HLA Class III: A susceptibility region to systemic lupus erythematosus in Tunisian population.

BACKGROUND AND OBJECTIVES: Short tandem repeats (STR) are usually used as informative polymorphic markers for genetic mapping and for disease susceptibility analysis. The involvement of these microsatellite markers localized in the MHC region was reported in many auto-immune diseases. In this study we analyzed for the first time eight polymorphisms of microsatellite loci at the HLA region: D6S291, D6S273, TNFa, b and c, MICA, D6S265 and D6S276, in Tunisian systemic lupus erythematosus (SLE) patients.
MATERIALS AND METHODS: We performed a case control study in which the microsatellite loci were amplified using specific primers labeled with NED, VIC, PET or 6-FAM and analyzed using GeneScan software 3.7. For the statistical analysis, we used SPSS software and we performed a sub-haplotype scoring test using the haplo.stats software developed in the R language.
RESULTS: We found that two mean associated regions existed; the most statistically significant encompassed the 3 TNF markers (p = 0.0003, OR = 19.34); the latter covered the DR region. In fact, when scoring haplotypes in 3 marker- sliding windows, the p value increased as we moved away from the TNF region and decreased again when we approached the DRB1 locus. We also established for the first time the negative association between alleles of D6S291 and SLE. The majority of clinical and serological correlations were noted with TNF alleles.
CONCLUSION: Our results confirm the association between TNF and DRB1 polymorphisms and SLE. The association between alleles of D6S291 and SLE needs however to be verified by the analysis of other markers beyond this region.

1. Introduction

The chromosomal region including the human leukocyte antigen (HLA) Class II to Class I genes has been implicated in susceptibility to systemic lupus erythematosus (SLE) and other autoimmune diseases such as rheumatoid arthritis, insulin-dependent diabetes mellitus, pemphigus foliaceus, and Gougerot Sjogren’s syndrome [1-2-3]. This region situated on the short arm of chromosome six encodes several molecules: HLA Class I and Class II implicated in the presentation of peptides to the immune cells which is an essential phenomenon for the production of auto-antibodies characterizing auto-immune diseases; it also encodes other proteins suggested to be implicated in the physiopathology of this kind of diseases for instance complement fractions and TNF[4].

In SLE, the strongest genetic association described so far, has been with the HLA class II alleles.

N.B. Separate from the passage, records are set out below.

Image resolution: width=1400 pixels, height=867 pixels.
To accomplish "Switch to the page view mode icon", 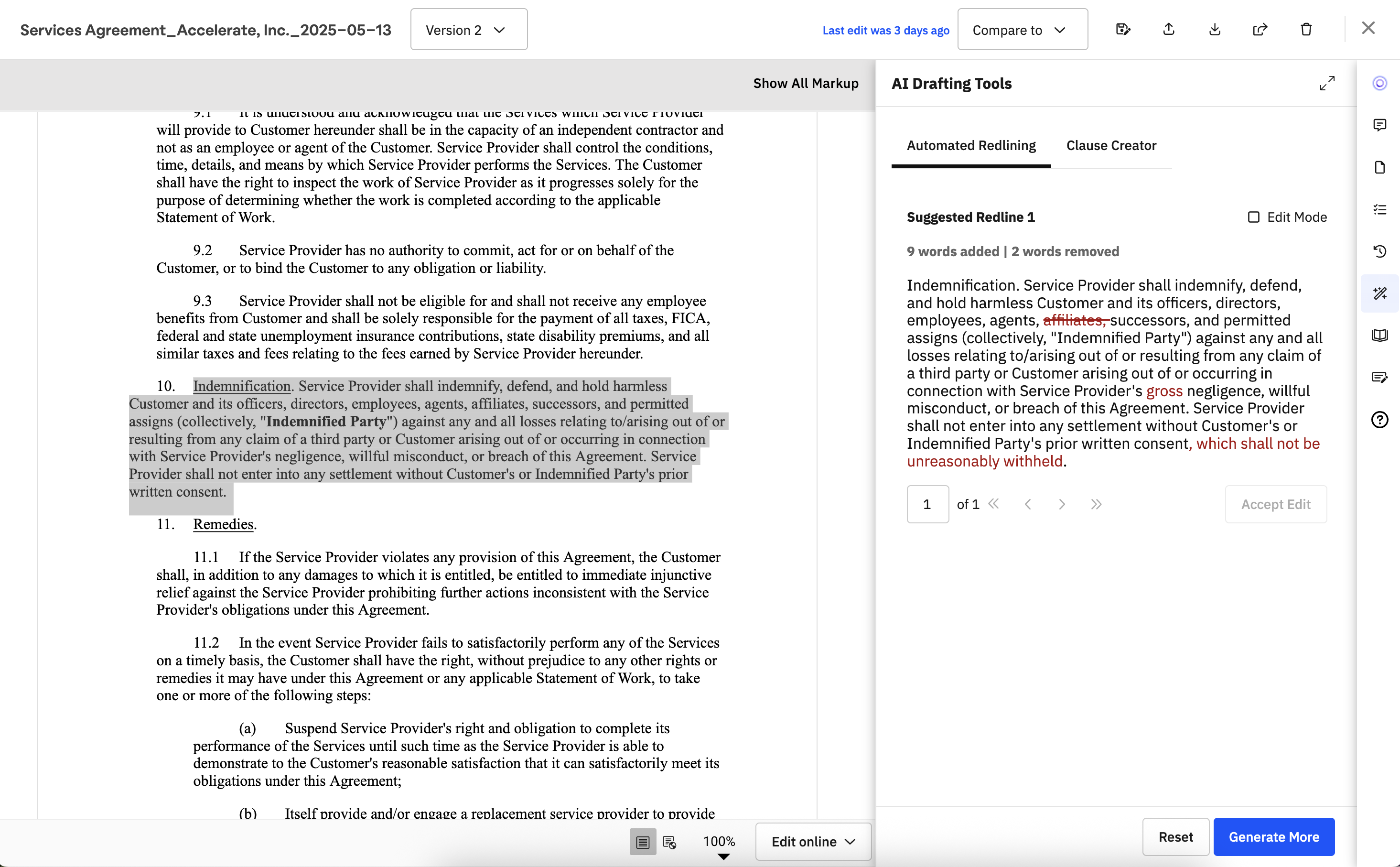I will pos(642,842).
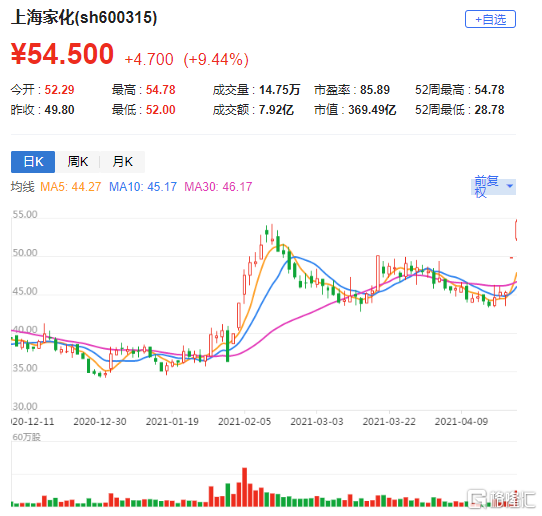Click the tallest red volume bar
Viewport: 542px width, 516px height.
[245, 487]
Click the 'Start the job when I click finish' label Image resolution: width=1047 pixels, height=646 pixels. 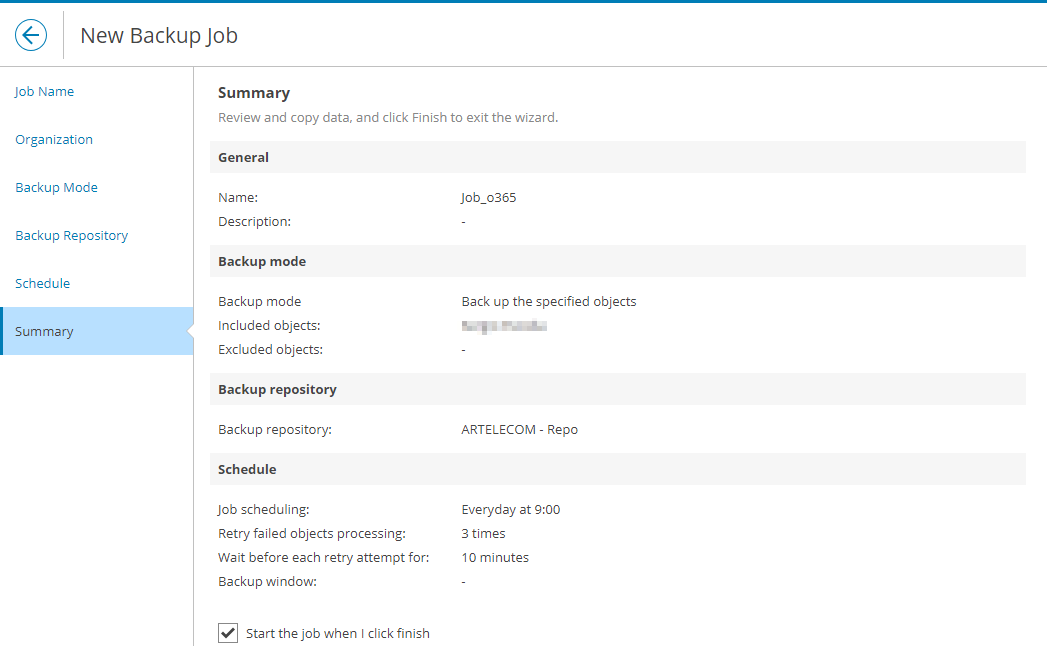(337, 634)
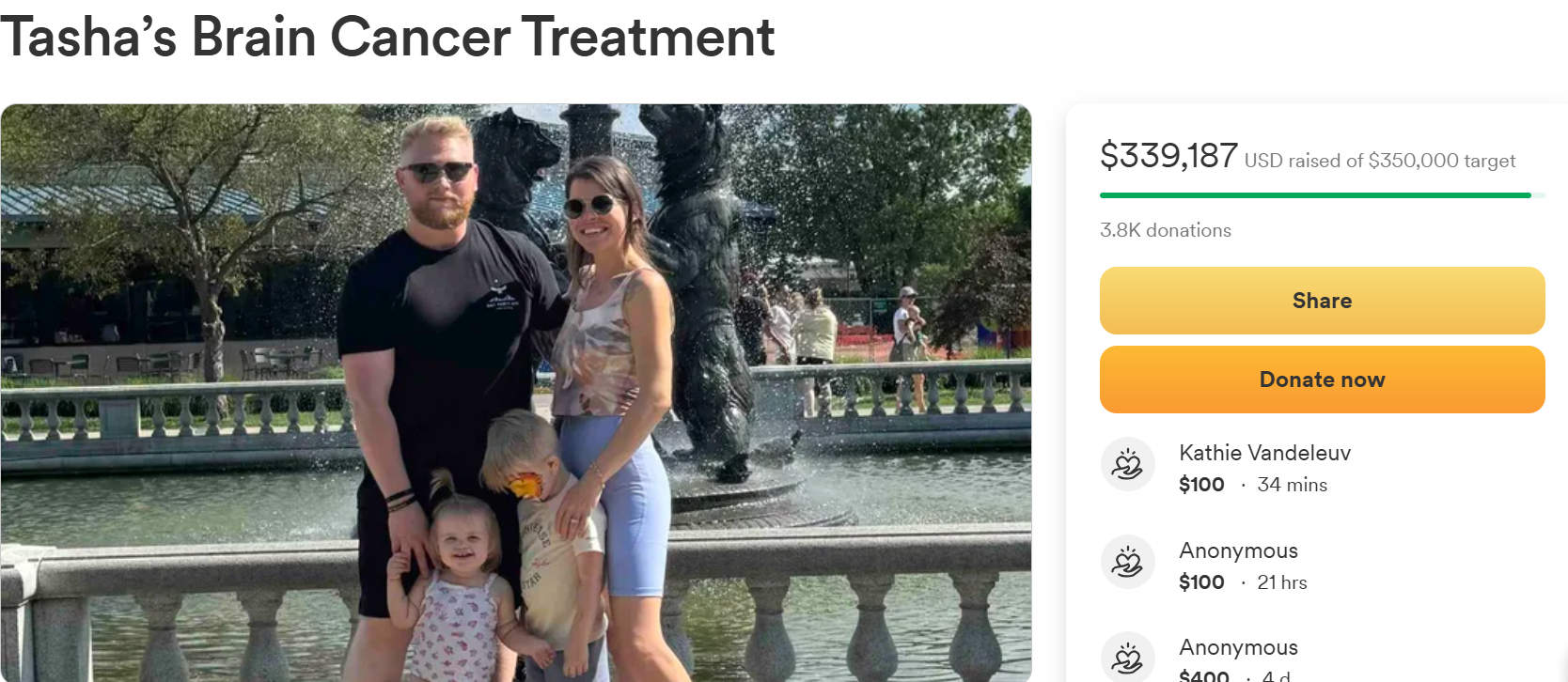Click the $339,187 raised amount
This screenshot has height=682, width=1568.
[x=1168, y=156]
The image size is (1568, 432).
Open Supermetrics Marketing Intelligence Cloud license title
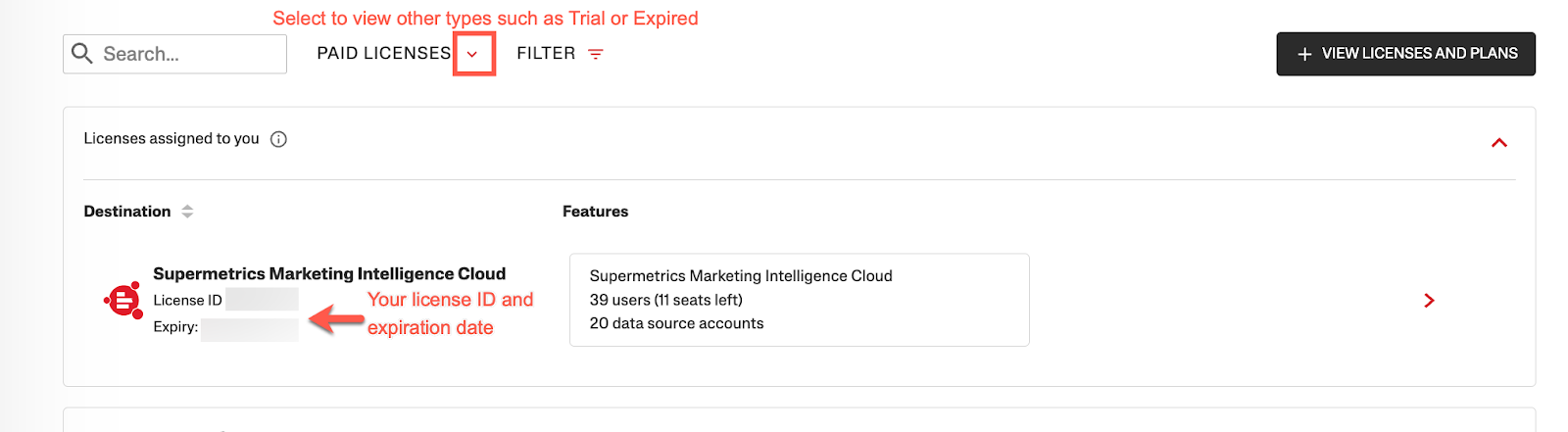coord(329,273)
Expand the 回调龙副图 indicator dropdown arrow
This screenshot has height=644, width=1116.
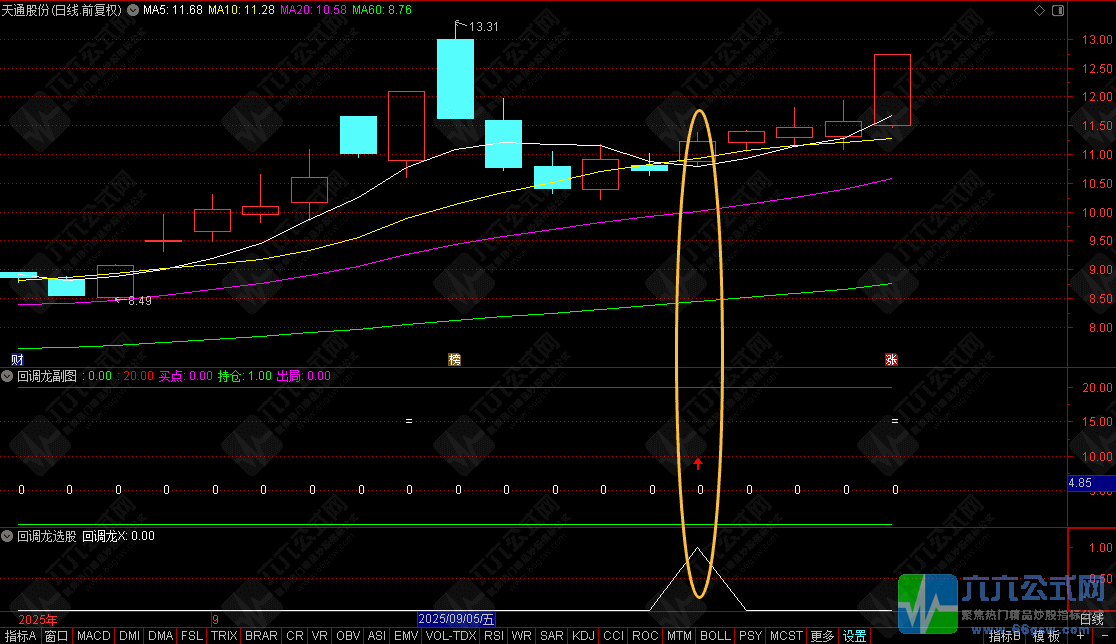pos(7,376)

Thus, susceptibility to SLE has been correlated specially with HLA-DRB1 and HLA-DQB1 alleles in different ethnic groups [5-6]. In our population, we demonstrated a predisposition factor effect of HLA DRB1*03 and HLA DRB1*15 for SLE[7]; this was in accordance with the majority of genetic studies.

Short tandem repeats (STR)are usually used as informative polymorphic markers for genetic mapping and for disease susceptibility analysis. The involvement of these microsatellite markers localized in the MHC region was reported in many auto-immune diseases[2, 8,9].Several data have reported the association of HLA microsatellite with SLE[10].

In this study we analyzed eight polymorphisms of microsatellite loci at 6p21.3–21.4 spanning HLA region: D6S291, D6S273, TNFa, b and c, major histocompatibility complex class I chain-related gene A (MICA), D6S265 and D6S276, in 87 SLE patients compared to 123 healthy individuals recruited from the south of Tunisia and this in order to investigate any eventual new susceptibility or prognostic markers of SLE.

2. Materials and methods

2.1. Patients and controls

We performed a case /control study during five years (January 2012- January2017). This case-control study was approved by the Ethics committee of the university hospitals of Sfax, Tunisia. We recruited 210 individuals (87 patients with SLE and 123 healthy controls) originating from the South of Tunisia. Patients and controls gave their written informed consent.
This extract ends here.